I have blogged about these concepts before but thought there was value in creating a couple of clear blog posts covering step by step instructions on 2 good ways to combine multiple Excel Workbooks with Power Query. Both of these approaches require that the Excel files are identical in structure (same column names, same number of columns). The number of rows is not important.
Method 1: Create a custom function – good when you want to reshape the data in the source files.
Combining CSV: I will cover combining CSV files prior to covering Method 2 for Excel.
Method 2: Use the Excel.Workbook Power Query function (covered in a couple of weeks) – good when the data is already in the final shape.
Method 1: Create a Custom Function – High Level Approach
Here are the high level steps to complete this task
- Load one of the Excel workbooks in Power Query and complete the steps in Power Query to reshape the data the way you want it.
- Convert the Query into a custom function and save
- Create a new query that loads all the names of files to be combined, and call the custom function to do the work for you.
1. Load and process one of the workbooks
For this demo, I have 3 identical workbooks that look like this. Each workbook has a name indicating the year (shown as #1 below).

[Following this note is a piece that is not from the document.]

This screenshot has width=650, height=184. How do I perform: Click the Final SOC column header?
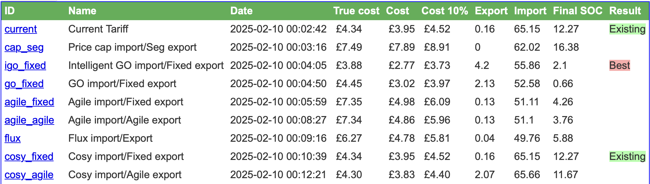coord(578,11)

First I create a new blank workbook and connect to one of the files.
Once you select the file you need, select the correct sheet to import and then click EDIT. Note that this process assumes the sheet names in all workbooks are the same.

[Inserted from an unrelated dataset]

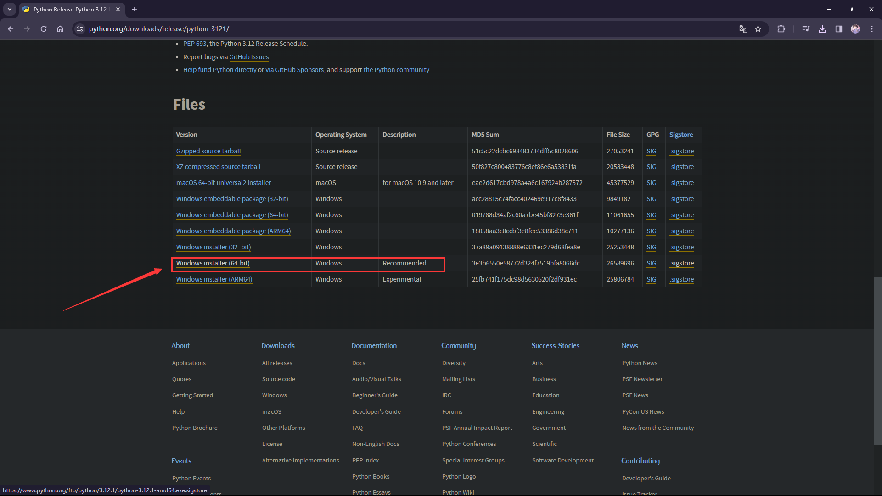Open translate page icon in address bar
The height and width of the screenshot is (496, 882).
(x=743, y=29)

Complete the transformations you need. In this demo, I am simply unpivoting the month columns to get a better table structure. When you use this approach yourself, simply complete all the transformation steps you need for your data at this point.
2. Convert the Query into a Custom Function
This query is currently a one off query that only works on one specific file. The next step is to convert this to a function so that it an be used to process any file of the same shape.
Rename the query to something that indicates that the query is a function (or will be once the following steps are completed) and also something easy to remember. I tend to call mine fnCombine. Note that Power Query is case sensitive, so you will need to replicate all capitalisation when you call the function later on.
Switch to the Advanced Editor. Click #1 View, #2 Advanced Editor
Most of the code you will see is irrelevant for this exercise. The only thing that matters is the hard coded path and file name for the file processed in the previous steps. The objective now is to turn this hard coded file pathfilename into a parameter. Once this is done, it will be possible to pass any pathfilename to the new function and have the new function process the new file (or multiple files in this case).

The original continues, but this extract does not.